++++ Study text

Want to know what is a reverse osmosis water system? Continue reading to the end to understand this water purification method.
What is a reverse osmosis water system?
The reverse osmosis water system is a water purification method that requires pressure to push water through the semi-permeable membrane, leaving contaminated water behind that is flushed down the drain and clean water passing through to the storage tank.
In reverse osmosis systems, contaminants are flushed down the drain, not like in water filtration systems where contaminants are absorbed in the filter media.
A standard reverse osmosis water system involves 5 stages to purify your water. The five stages include the RO membrane, which is the heart of the unit, and additional filters such as sediment filters, granular activated carbon, block carbon filter, and polishing filter.
Other models have an extra filter for remineralization and an ultraviolet filter.
How does the standard reverse osmosis work?
The reverse osmosis system work in stages and each stage is capable of removing specific contaminants.
- 1st Stage: sediment filter which removes the particles, such as dust, mud, sand, and other particulates.
- 2nd Stage: Granular activated carbon helps to remove organics, bad smells, chlorine, colors, turbidity, and other VOC chemicals.
- 3rd Stage: Carbon Block Filter clears contaminants such as cloudiness, chlorine, VOC chemicals, odor, smell, and taste.
- 4th Stage: RO membrane—that removes contaminants such as chlorine, fluoride, heavy metals, salt, arsenic, bad mineral substances, lead, and other dissolved chemicals.
- The 5th stage is polishing filters to reduce bad tastes and odors.
- 6th stage Some systems have a remineralization stage. The reverse osmosis membrane strips off important minerals that are beneficial to our health. Some say the water becomes slightly acidic; some say it loses taste. You need a stage to add the minerals back, and that’s where the remineralization stage comes in. This stage adds back beneficial minerals (such as calcium and magnesium) that were removed by the membrane.
- 7-stage UV filter: UV light helps kill bacteria and viruses in the feed water.
What does the reverse osmosis water system do?
Since the system uses different stages to treat water it is known for removing many contaminants depending on the stages your unit has.
The contaminants reverse osmosis system removes include:
- Particulates such as sand, sediment, rust, silt, dust, mud, and more.
- Organics, bad smell, chlorine, cloudiness, colors, turbidity, taste, and other VOC chemicals
- fluoride, heavy metals, salt, arsenic, bad mineral substances, lead, and other total dissolved chemicals.
Where is the reverse osmosis system used?
It is used at home, in offices, apartments, outdoors, and in industries.
At home, under-sink reverse osmosis systems are commonly used. It is installed under the kitchen sink and provides purified water at a single faucet on the sink top.
Under sink reverse osmosis systems are point-of-use filters, meaning they will provide purified water only at the location where they are installed.
It requires some plumbing work.
Standard under-sink reverse osmosis systems come with a storage tank and most utilize 5 stages (mentioned above).
For outdoor places like RVs or offices, you can decide to purchase a countertop RO system.

++++++++
++++ Listed records

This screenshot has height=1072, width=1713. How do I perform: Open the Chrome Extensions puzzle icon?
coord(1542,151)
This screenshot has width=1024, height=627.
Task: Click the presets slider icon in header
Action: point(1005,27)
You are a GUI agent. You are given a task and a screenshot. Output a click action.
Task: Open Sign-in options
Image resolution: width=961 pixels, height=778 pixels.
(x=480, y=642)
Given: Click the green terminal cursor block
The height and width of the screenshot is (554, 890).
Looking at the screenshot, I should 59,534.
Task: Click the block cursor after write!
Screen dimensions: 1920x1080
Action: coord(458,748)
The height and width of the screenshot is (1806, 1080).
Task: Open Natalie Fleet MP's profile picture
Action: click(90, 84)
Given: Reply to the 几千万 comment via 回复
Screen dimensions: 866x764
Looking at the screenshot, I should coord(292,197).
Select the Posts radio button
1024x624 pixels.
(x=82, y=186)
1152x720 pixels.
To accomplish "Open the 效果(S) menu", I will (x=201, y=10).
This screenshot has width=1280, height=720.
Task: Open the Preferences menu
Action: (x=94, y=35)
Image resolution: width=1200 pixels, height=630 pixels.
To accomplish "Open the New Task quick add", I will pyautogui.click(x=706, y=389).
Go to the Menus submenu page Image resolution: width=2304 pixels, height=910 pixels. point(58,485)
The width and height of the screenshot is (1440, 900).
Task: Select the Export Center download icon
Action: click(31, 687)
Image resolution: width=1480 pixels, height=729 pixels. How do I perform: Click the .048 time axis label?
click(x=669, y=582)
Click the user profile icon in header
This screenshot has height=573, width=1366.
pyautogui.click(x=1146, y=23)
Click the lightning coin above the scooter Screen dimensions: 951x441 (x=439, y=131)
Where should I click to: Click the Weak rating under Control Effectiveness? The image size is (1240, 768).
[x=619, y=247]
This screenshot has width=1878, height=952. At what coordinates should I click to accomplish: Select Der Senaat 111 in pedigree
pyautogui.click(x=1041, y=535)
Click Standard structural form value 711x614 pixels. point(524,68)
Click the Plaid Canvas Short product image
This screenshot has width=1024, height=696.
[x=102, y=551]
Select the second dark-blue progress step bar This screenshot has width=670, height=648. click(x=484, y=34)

++++++++

Exercise: Using the text on reverse osmosis water systems, explain in one to three sentences why some systems include a remineralization stage. The material is not required for the task.

Answer to this problem: Some systems include a remineralization stage because the reverse osmosis membrane strips off important minerals that are beneficial to health. This stage adds back beneficial minerals that the membrane removed, such as calcium and magnesium.